Durissima presa di posizione da parte dell’europarlamentare Paolo Borchia, segretario provinciale della Lega di Verona, contro l’uso dei minori in iniziative pubbliche legate al referendum sulla cittadinanza.
“È inaccettabile che componenti della giunta utilizzino bambini, figli di immigrati, per fare propaganda in vista del referendum sulla cittadinanza. Strumentalizzare i minori per fini politici non è accettabile. La sinistra veronese ha superato ogni limite, dimostrando di non avere senso dell’opportunità” ha dichiarato Borchia, facendo riferimento a un evento pubblico dove l’assessore Jacopo Buffolo avrebbe coinvolto dei bambini in un’iniziativa legata al referendum.
“Non è la prima volta che Buffolo si rende protagonista di comportamenti discutibili: nessuno ha dimenticato il caso Porta Nuova e la difesa dell’aggressore anziché delle forze dell’ordine.
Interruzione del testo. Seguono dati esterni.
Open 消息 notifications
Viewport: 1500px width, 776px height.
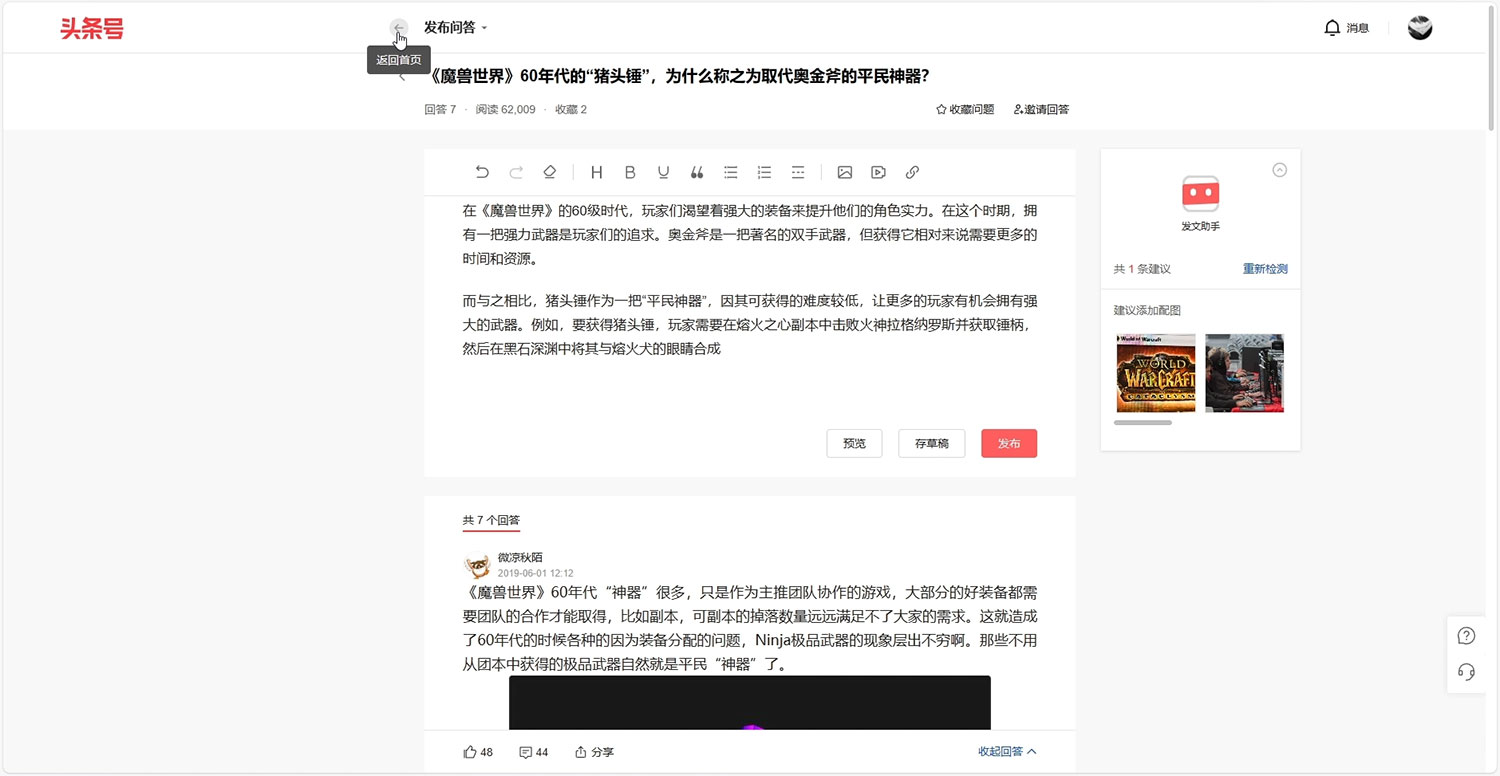click(1347, 27)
Ora, con questa ennesima provocazione, dimostra ancora una volta di non essere all’altezza del ruolo che ricopre; è una questione di opportunità, Verona merita amministratori che lavorino per i veronesi” ha concluso Borchia.
Il clima si scalda dunque attorno al referendum, con la polemica politica che punta il dito sull’uso dell’immagine dei più piccoli in un contesto che divide la città.